--- INSTRUCTION A ---
Quote the part of the ashmem email thread from "On Mon, Jan 6, 2025" up to and including "memfd and security.".

--- READING PASSAGE ---
==================================================

On Mon, Jan 6, 2025 at 5:26 PM Isaac Manjarres
<isaacmanjarres@xxxxxxxxxx> wrote:
>
> On Mon, Jan 06, 2025 at 09:35:09AM -0800, Jeff Xu wrote:
> > + Kees because this is related to W^X memfd and security.
> >
> > On Fri, Jan 3, 2025 at 7:04 AM Jann Horn <jannh@xxxxxxxxxx> wrote:
> > >
> > > On Fri, Jan 3, 2025 at 12:32 AM Isaac J. Manjarres
> > > <isaacmanjarres@xxxxxxxxxx> wrote:
> > > > Android currently uses the ashmem driver [1] for creating shared memory
> > > > regions between processes. Ashmem buffers can initially be mapped with
> > > > PROT_READ, PROT_WRITE, and PROT_EXEC. Processes can then use the
> > > > ASHMEM_SET_PROT_MASK ioctl command to restrict--never add--the
> > > > permissions that the buffer can be mapped with.
> > > >
> > > > Processes can remove the ability to map ashmem buffers as executable to
> > > > ensure that those buffers cannot be exploited to run unintended code.
> > >
> > > Is there really code out there that first maps an ashmem buffer with
> > > PROT_EXEC, then uses the ioctl to remove execute permission for future
> > > mappings? I don't see why anyone would do that.
> > >
> > > > For instance, suppose process A allocates a memfd that is meant to be
> > > > read and written by itself and another process, call it B.
> > > >
> > > > Process A shares the buffer with process B, but process B injects code
> > > > into the buffer, and compromises process A, such that it makes A map
> > > > the buffer with PROT_EXEC. This provides an opportunity for process A
> > > > to run the code that process B injected into the buffer.
> > > >
> > > > If process A had the ability to seal the buffer against future
> > > > executable mappings before sharing the buffer with process B, this
> > > > attack would not be possible.
> > >
> > > I think if you want to enforce such restrictions in a scenario where
> > > the attacker can already make the target process perform
> > > semi-arbitrary syscalls, it would probably be more reliable to enforce
> > > rules on executable mappings with something like SELinux policy and/or
> > > F_SEAL_EXEC.
> > >
> > I would like to second on the suggestion of making this as part of F_SEAL_EXEC.
>
> Thanks for taking a look at this patch Jeff! Can you please elaborate
> some more on how F_SEAL_EXEC should be extended to restricting executable
> mappings?

==================================================

--- INSTRUCTION B ---
Print the records from the line with "Click the Crop View icon" up to and including the last line of the records.

==================================================

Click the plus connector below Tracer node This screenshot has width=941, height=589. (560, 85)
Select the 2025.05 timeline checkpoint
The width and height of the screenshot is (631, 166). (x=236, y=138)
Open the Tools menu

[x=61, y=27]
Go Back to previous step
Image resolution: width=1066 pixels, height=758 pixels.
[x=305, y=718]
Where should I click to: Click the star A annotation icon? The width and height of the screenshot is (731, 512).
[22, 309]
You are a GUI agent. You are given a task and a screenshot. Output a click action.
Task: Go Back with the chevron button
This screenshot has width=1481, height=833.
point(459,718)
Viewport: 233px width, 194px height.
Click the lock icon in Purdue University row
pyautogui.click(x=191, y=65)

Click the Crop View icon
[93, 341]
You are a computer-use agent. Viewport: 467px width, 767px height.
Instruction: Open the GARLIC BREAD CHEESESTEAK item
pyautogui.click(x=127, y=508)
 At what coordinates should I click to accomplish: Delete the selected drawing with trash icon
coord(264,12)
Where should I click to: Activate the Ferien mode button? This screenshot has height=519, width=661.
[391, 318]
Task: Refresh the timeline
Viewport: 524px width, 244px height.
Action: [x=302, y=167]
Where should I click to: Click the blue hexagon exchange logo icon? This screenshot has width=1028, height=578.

==================================================

--- ANSWER A ---
On Mon, Jan 6, 2025 at 5:26 PM Isaac Manjarres
<isaacmanjarres@xxxxxxxxxx> wrote:
>
> On Mon, Jan 06, 2025 at 09:35:09AM -0800, Jeff Xu wrote:
> > + Kees because this is related to W^X memfd and security.

--- ANSWER B ---
Click the Crop View icon
[93, 341]
You are a computer-use agent. Viewport: 467px width, 767px height.
Instruction: Open the GARLIC BREAD CHEESESTEAK item
pyautogui.click(x=127, y=508)
 At what coordinates should I click to accomplish: Delete the selected drawing with trash icon
coord(264,12)
Where should I click to: Activate the Ferien mode button? This screenshot has height=519, width=661.
[391, 318]
Task: Refresh the timeline
Viewport: 524px width, 244px height.
Action: [x=302, y=167]
Where should I click to: Click the blue hexagon exchange logo icon? This screenshot has width=1028, height=578.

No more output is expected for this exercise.